The NIS2 Directive introduced something genuinely new to European cybersecurity law: personal liability for senior management. Article 20 now requires management bodies to approve, oversee, and take direct responsibility for cybersecurity risk management measures.
What Article 20 Actually Requires
Management bodies must approve the cybersecurity risk management measures their organization implements. They must be kept informed, and — crucially — they are required to follow relevant cybersecurity training to ensure they can fulfill this oversight function.

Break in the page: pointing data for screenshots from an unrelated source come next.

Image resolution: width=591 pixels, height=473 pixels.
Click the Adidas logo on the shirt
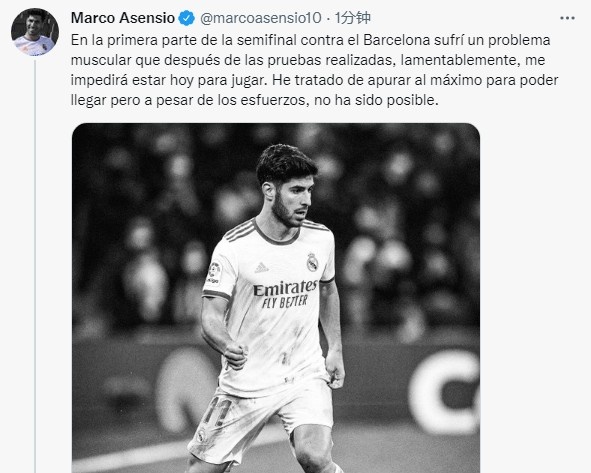point(262,268)
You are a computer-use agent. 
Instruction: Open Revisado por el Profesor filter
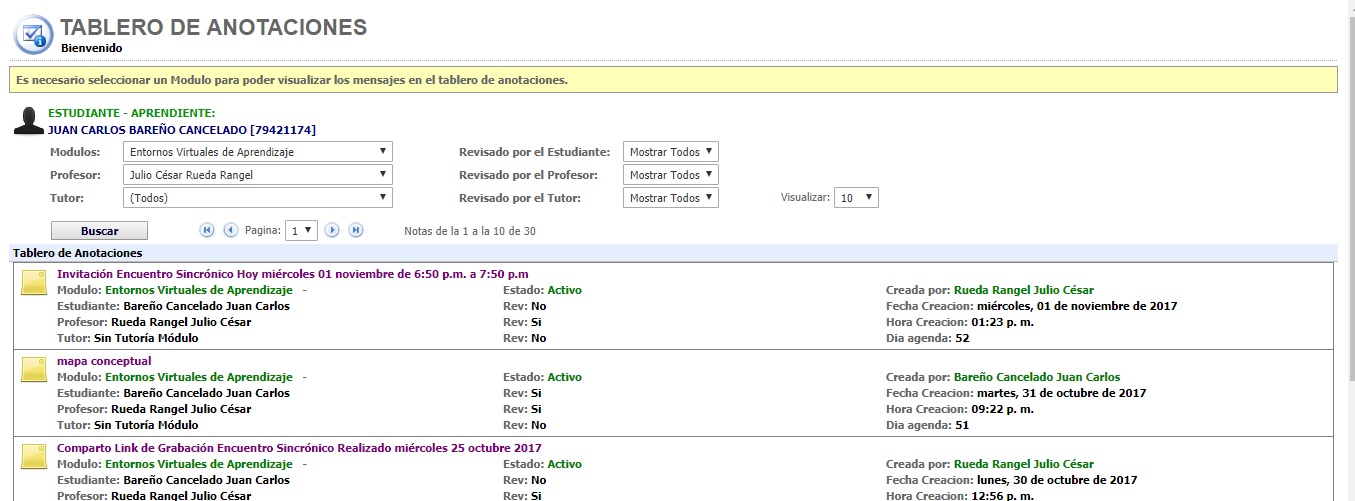point(670,175)
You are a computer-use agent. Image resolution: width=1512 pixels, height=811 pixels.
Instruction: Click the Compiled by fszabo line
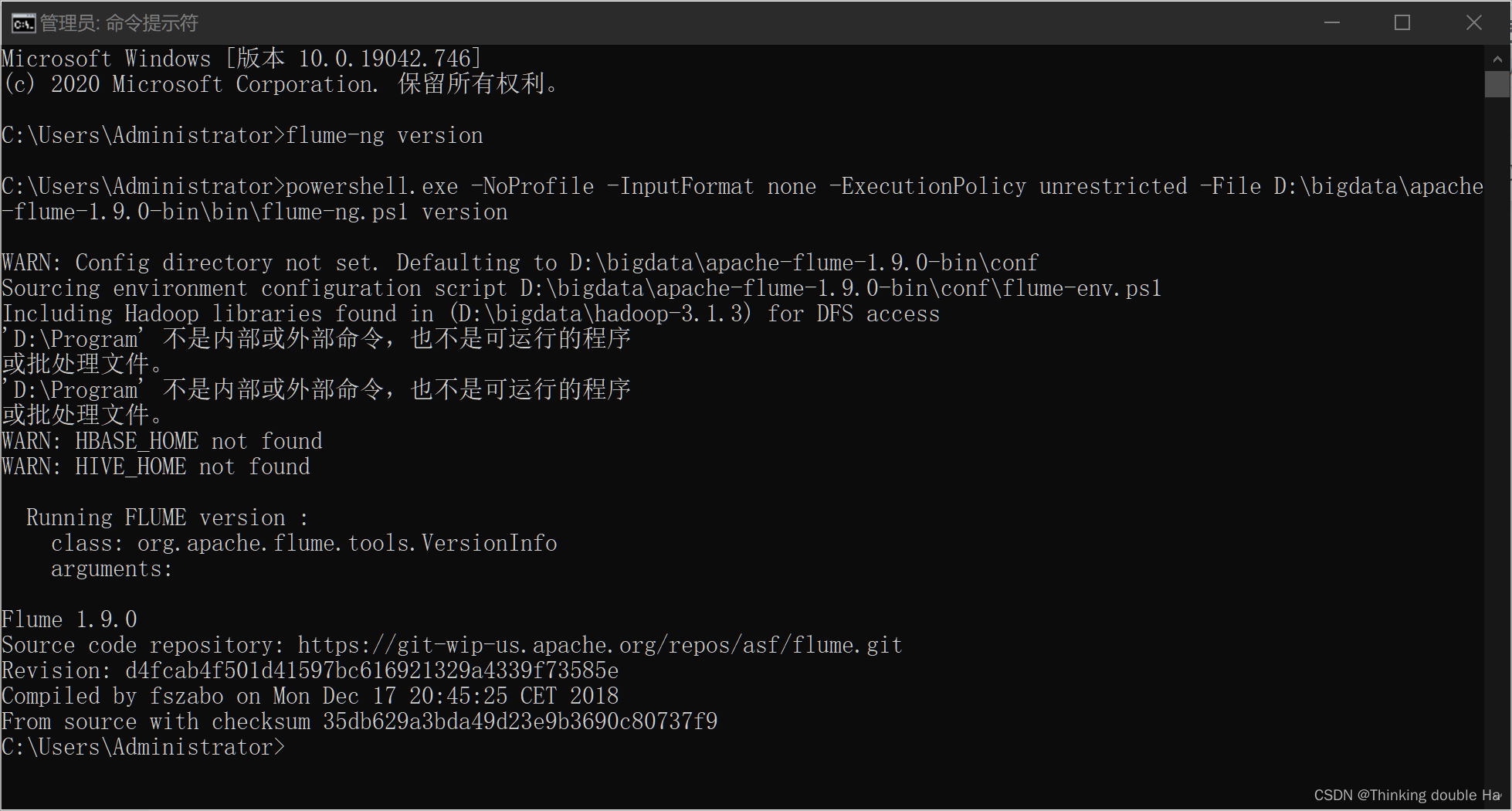(x=309, y=695)
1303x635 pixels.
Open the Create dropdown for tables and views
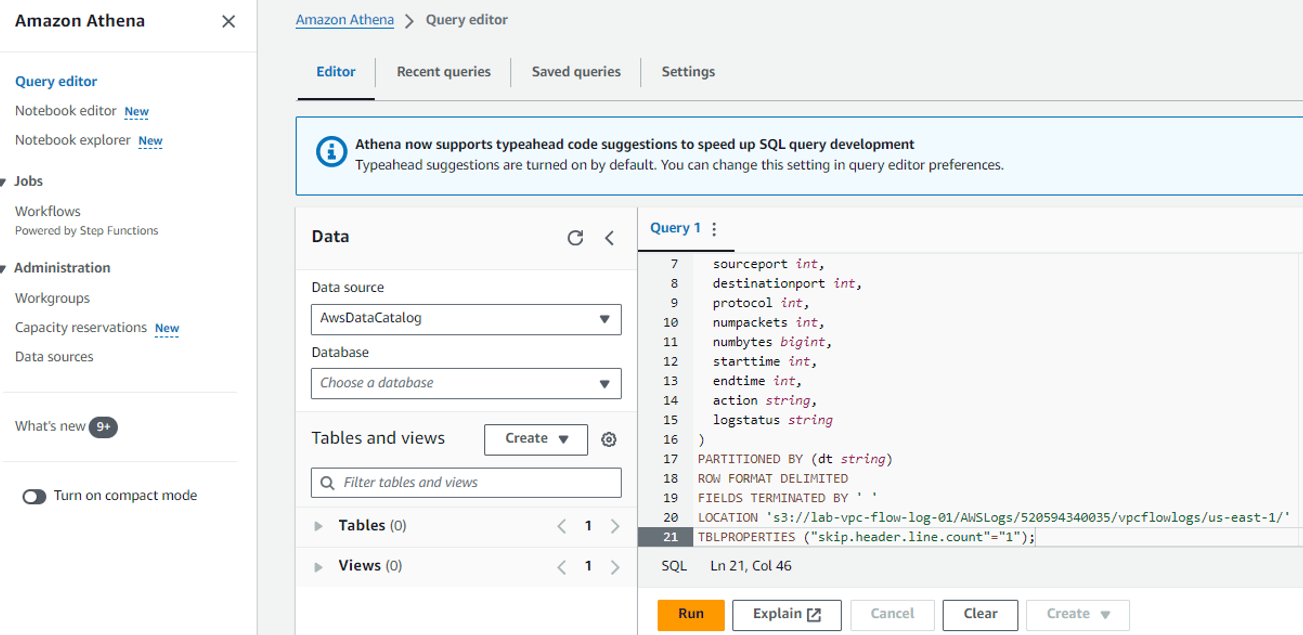point(535,439)
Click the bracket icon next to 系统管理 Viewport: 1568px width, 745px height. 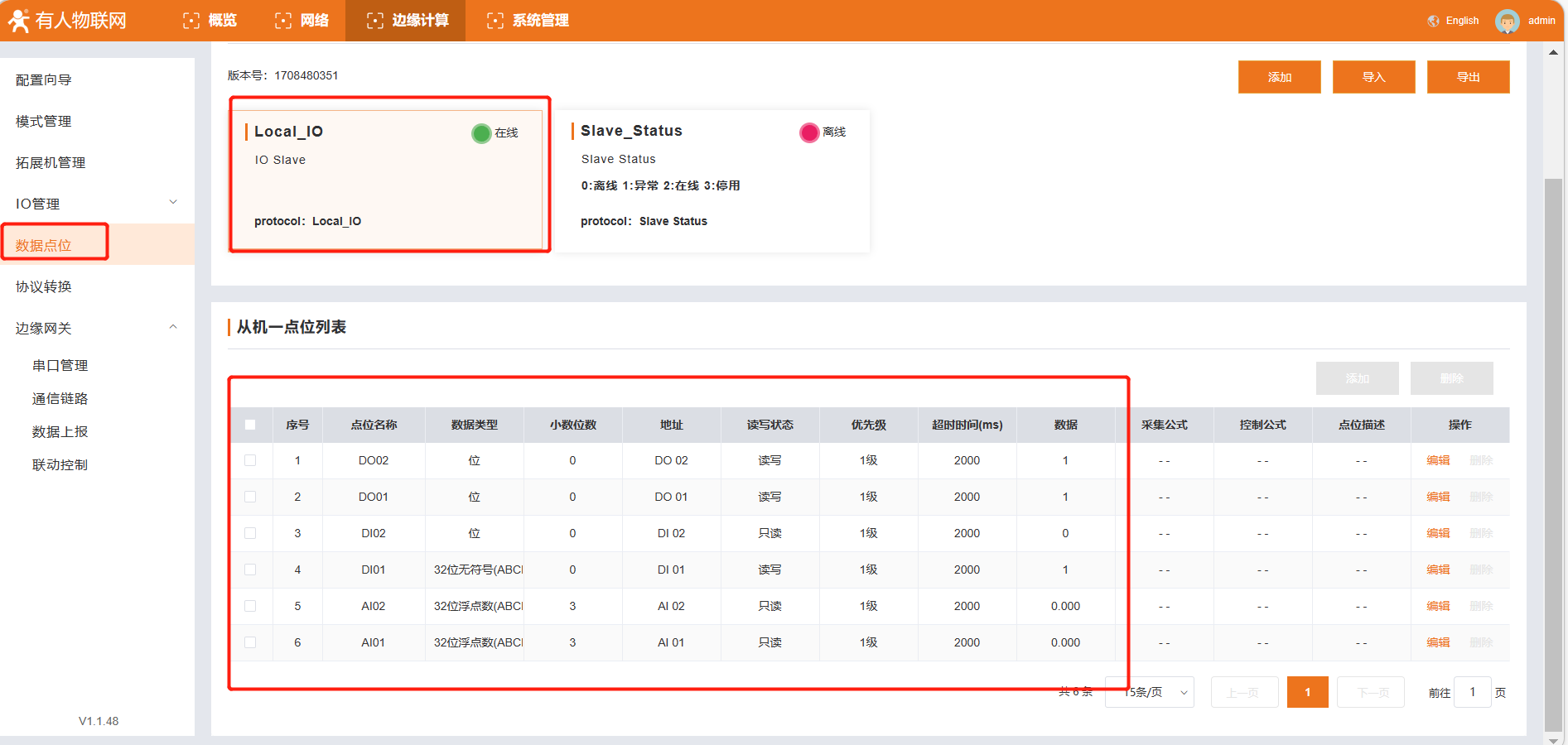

This isn't delegatable to the CISO. The obligation sits at board level.
// Key Requirement
Member states must ensure that management bodies of essential and important entities can be held personally liable for infringements of NIS2 obligations — including temporary prohibitions from holding managerial positions.
Three Governance Structures That Satisfy NCA Expectations
National Competent Authorities across EU member states have begun publishing enforcement guidance. Three governance structures consistently appear in inspections: a formal security committee with board representation, documented approval workflows for significant security decisions, and a structured briefing cadence from the CISO to the board — at minimum quarterly.
Penalties and Enforcement Timeline
For essential entities, NIS2 administrative fines reach €10 million or 2% of global annual turnover, whichever is higher. Beyond fines, Article 32 allows NCAs to issue temporary prohibitions from senior management positions. Most EU member states transposed NIS2 by the October 2024 deadline. Enforcement is active.